══ The data ══

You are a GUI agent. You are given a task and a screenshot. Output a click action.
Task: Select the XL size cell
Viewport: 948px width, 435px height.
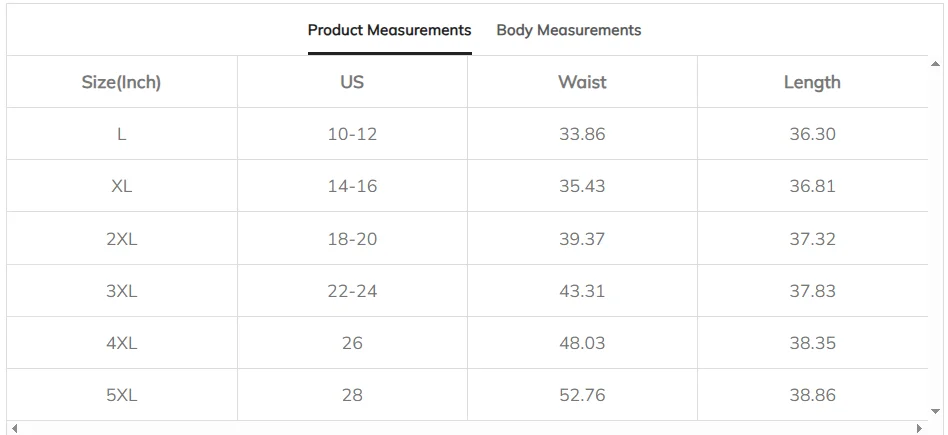121,186
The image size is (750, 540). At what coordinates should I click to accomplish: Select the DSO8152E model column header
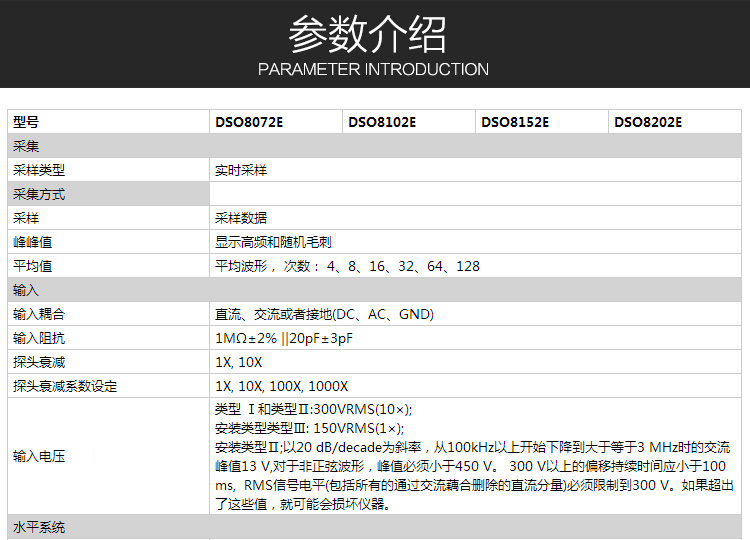click(x=515, y=122)
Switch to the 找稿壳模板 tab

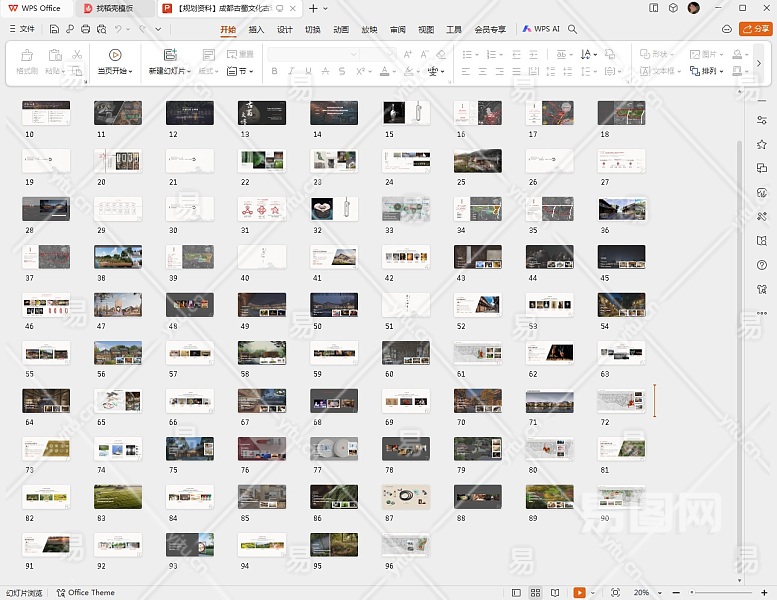coord(114,8)
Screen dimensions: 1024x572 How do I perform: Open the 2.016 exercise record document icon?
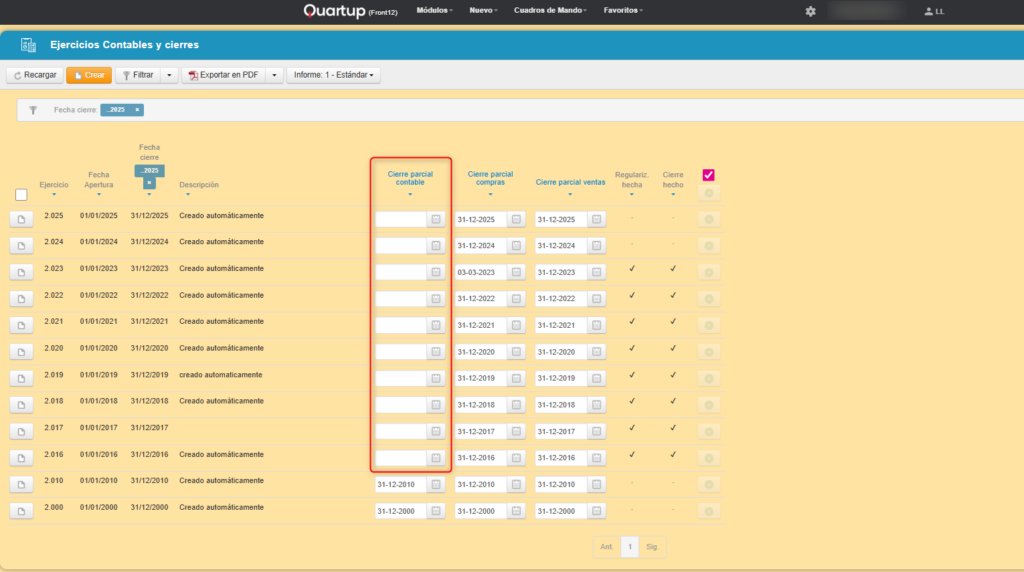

═══

Task to carry out:
Transcribe all data precisely. Pictures are not copied.

Answer to the exercise:
You are a GUI agent. You are given a task and a screenshot. Output a click action.
Task: Select the XL size cell
Viewport: 948px width, 435px height.
121,186
The image size is (750, 540). At what coordinates should I click to accomplish: Select the DSO8152E model column header
click(x=515, y=122)
Switch to the 找稿壳模板 tab

coord(114,8)
Screen dimensions: 1024x572 How do I perform: Open the 2.016 exercise record document icon?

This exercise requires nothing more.